_Records from a pointing dataset_.
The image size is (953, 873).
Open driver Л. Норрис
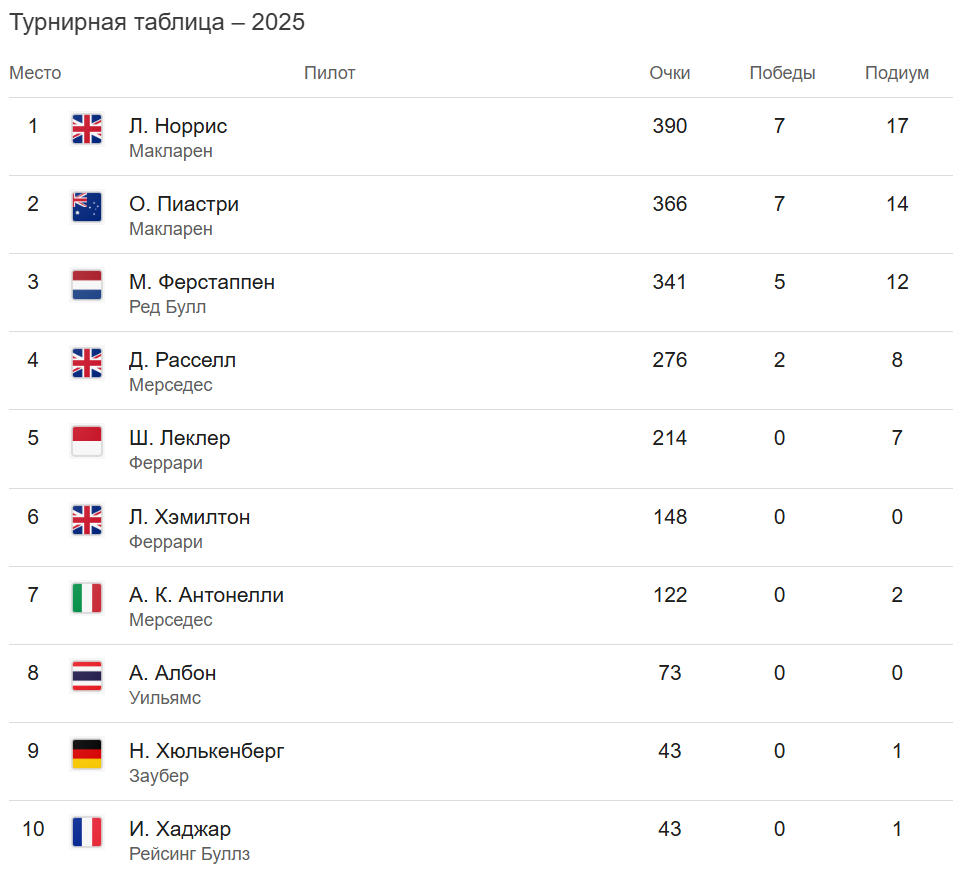pos(178,126)
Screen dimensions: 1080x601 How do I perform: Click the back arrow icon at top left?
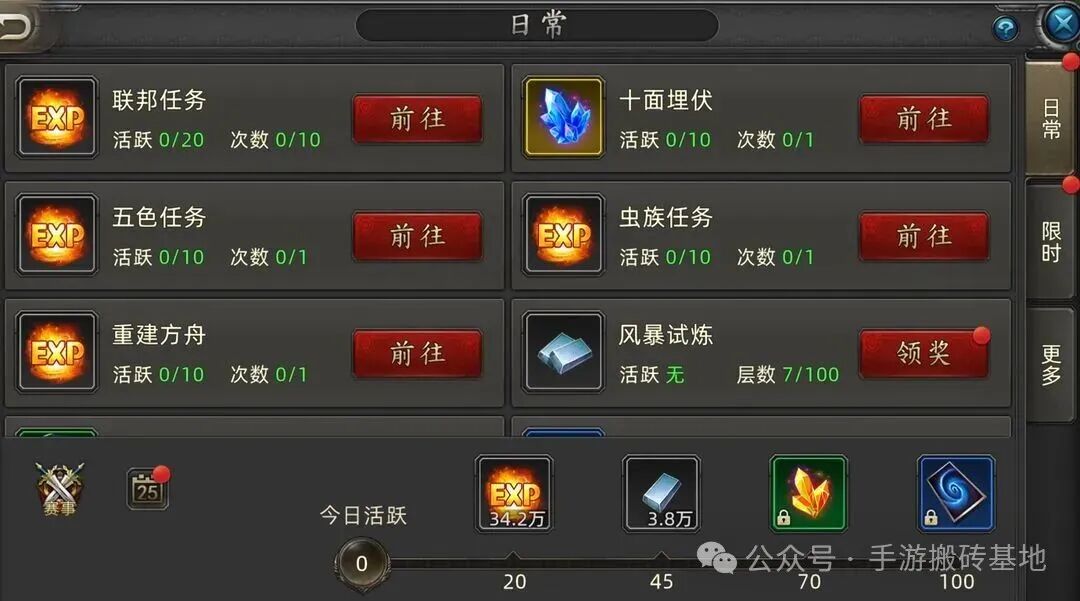(x=15, y=26)
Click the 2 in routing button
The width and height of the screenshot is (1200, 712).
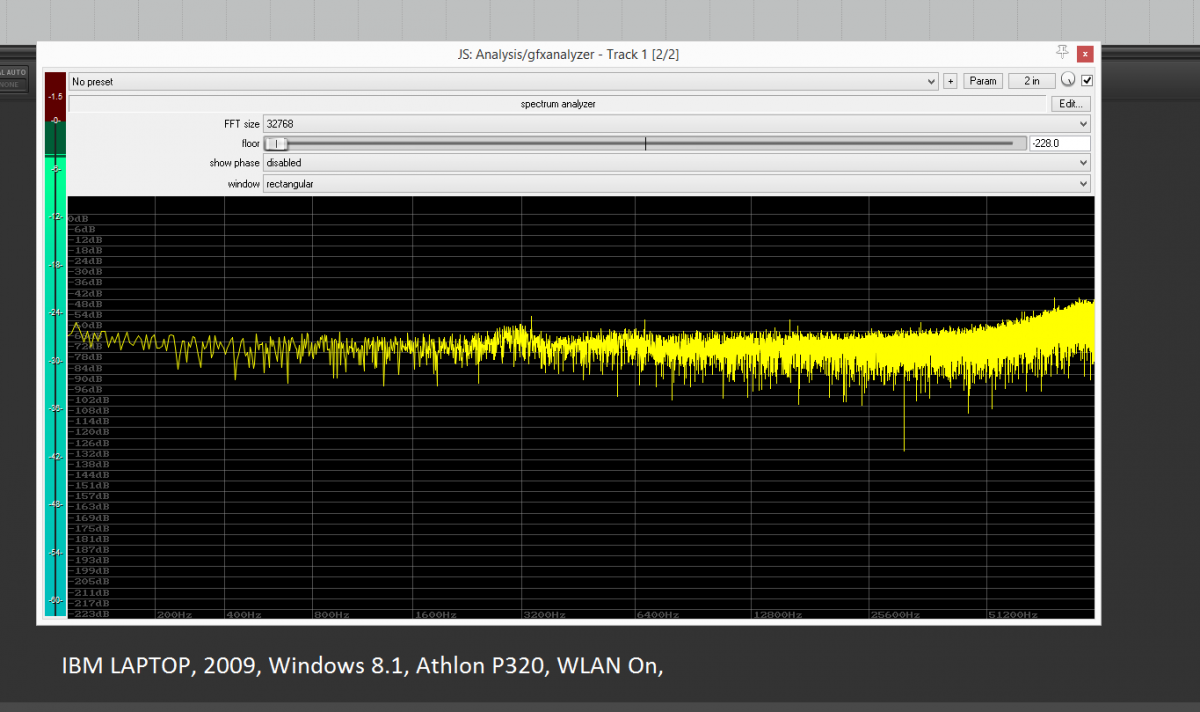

_Description of the task_. Change every "Click" in the lines above to "Tap" and keep everything else the same. Leave the pictures out of your answer.

_Answer to this task_.
The image size is (953, 873).
Open driver Л. Норрис
pos(178,126)
Screen dimensions: 1080x601 How do I perform: Tap the back arrow icon at top left?
(x=15, y=26)
Tap the 2 in routing button
The width and height of the screenshot is (1200, 712).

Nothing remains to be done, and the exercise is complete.